Multas podem ser confiscatórias?

A justa proporção entre a gravidade do ilícito e a onerosidade da multa é a verdadeira limitação a ser observada na aplicação de penas pecuniárias
Tipo Opinião

A Constituição brasileira determina, de maneira expressa, que tributos não podem ter efeito confiscatório. Trata-se de decorrência do direito de propriedade, e à livre iniciativa.

Um tributo exageradamente elevado seria um instrumento para, por vias tortas, inviabilizar o exercício de tais direitos fundamentais.

Questiona-se, contudo, se tal limitação se aplica, por igual, às multas. Poderiam elas, diversamente dos tributos, ter efeito de confisco?

De um lado, há quem entenda que não. Realmente, por meio de multas também não seria permitido ao Poder Público vedar ao cidadão o direito de propriedade, ou ao exercício de uma atividade econômica, que são fundamentais.

Mas há quem entenda que sim, pois a Constituição, ao proibir o confisco, refere-se apenas a tributos, não a penalidades.

A questão, contudo, não comporta resposta assim tão simplista. Deve ser enfrentada a partir dos fundamentos que levam o Estado a nos cobrar tributos, de um lado, e multas, de outro, que são diferentes.

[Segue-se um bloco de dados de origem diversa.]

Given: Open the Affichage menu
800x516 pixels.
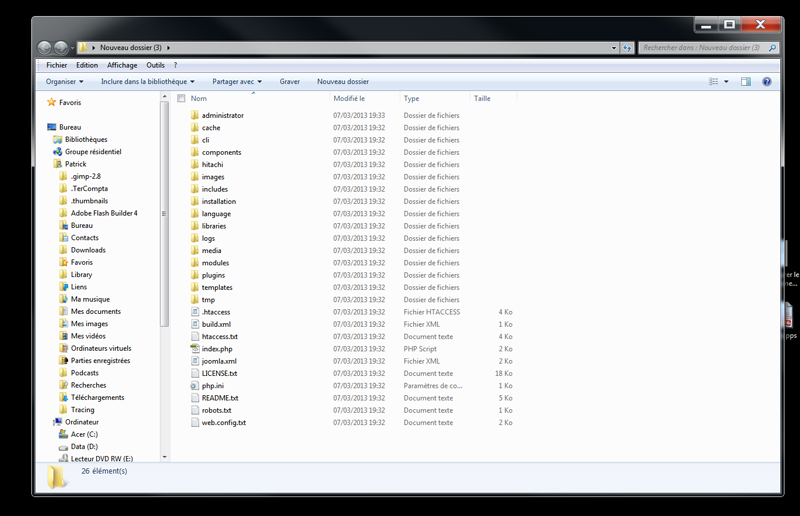Looking at the screenshot, I should 122,65.
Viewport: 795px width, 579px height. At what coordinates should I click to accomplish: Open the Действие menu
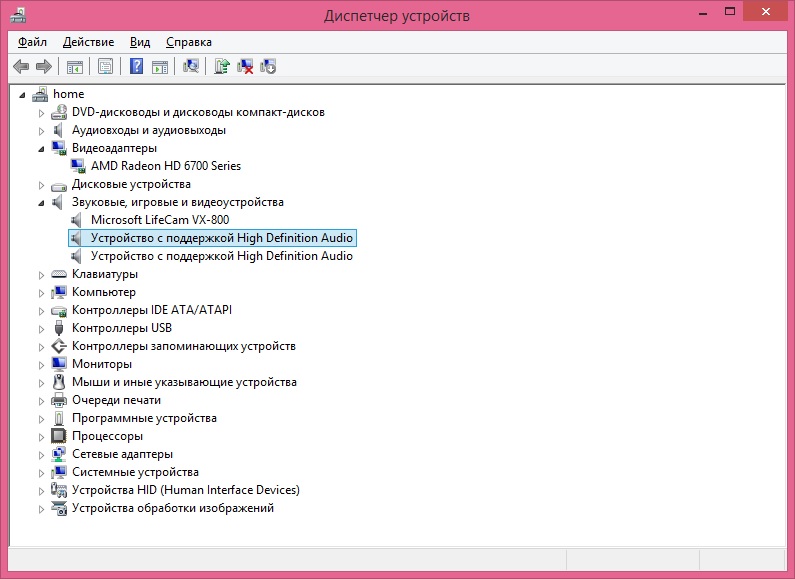point(88,42)
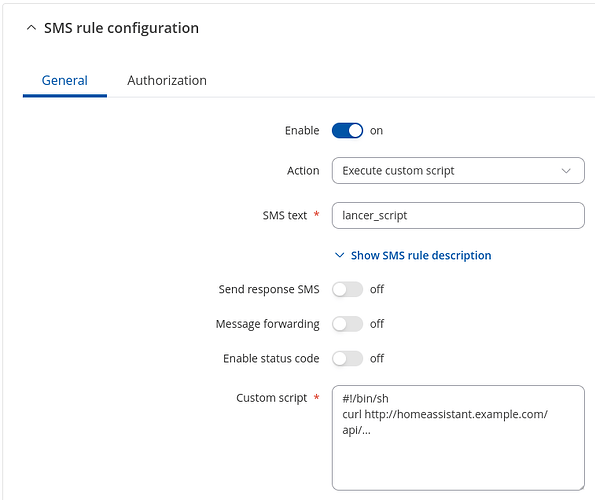595x500 pixels.
Task: Click chevron beside Show SMS rule description
Action: pos(339,255)
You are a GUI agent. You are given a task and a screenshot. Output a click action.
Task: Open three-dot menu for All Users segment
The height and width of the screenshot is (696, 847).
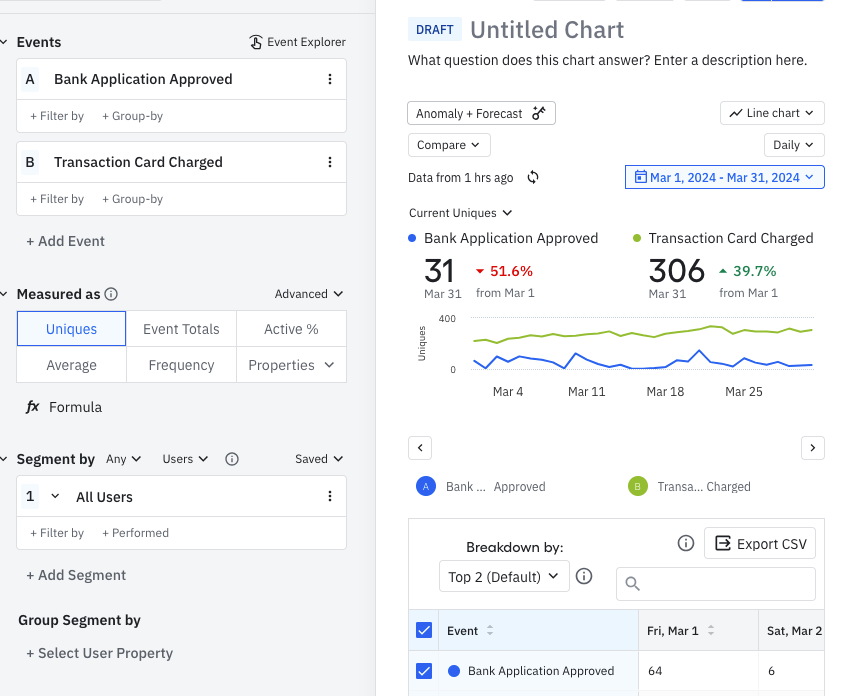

Em tese, é possível viver sem pagar multas, basta não cometer infrações. Mas não existe essa opção, legalmente, em relação aos tributos.

Tributos são cobrados em função da ocorrência de situações que, em tese, são lícitas. As pessoas têm direito de realizar tais situações, o que não deve ser inviabilizado pelo tributo.

Se há um imposto muito elevado sobre a propriedade de veículos, pode-se dizer que ele viola o direito do cidadão de ser proprietário de um veículo.

Se há um imposto muito elevado sobre a renda, viola-se o direito do cidadão à renda. Se o tributo exagerado é sobre a venda de um imóvel, se diz que ele embaraça o direito de vender imóveis.

No caso das multas, diversamente, a cobrança se dá porque se pratica uma infração. E, ao contrário do tributo, a finalidade da pena é exatamente desestimular, embaraçar, ou dificultar, a prática dessa infração.

Aquele que omite declarações, vende sem nota fiscal, estaciona em local proibido, dirige bêbado ou excede o limite de velocidade não pode reclamar, diante de multas muito altas, que está sendo violado seu direito fundamental de dirigir bêbado, de omitir declarações, de vender sem nota, ou de conduzir à 180 km/h, pois não existe o direito de praticar tais fatos.

Mas daí não se conclua que o Estado possa fixar o valor das multas de maneira arbitrária. Elas, as penalidades, também devem observar limites. Devem ser proporcionais à gravidade do ilícito que visam a punir.

A multa por quem excede a velocidade permitida em 10% não pode ser a mesma aplicável a quem a excede em 60%. A multa sobre o mero atraso em alguns dias no pagamento de um tributo não pode ser a mesma aplicável a quem falsifica documentos e faz uso de “laranjas” para sonegar na esperança de jamais ser apanhado.

A justa proporção entre a gravidade do ilícito e a onerosidade da multa é a verdadeira limitação a ser observada na aplicação de penas pecuniárias.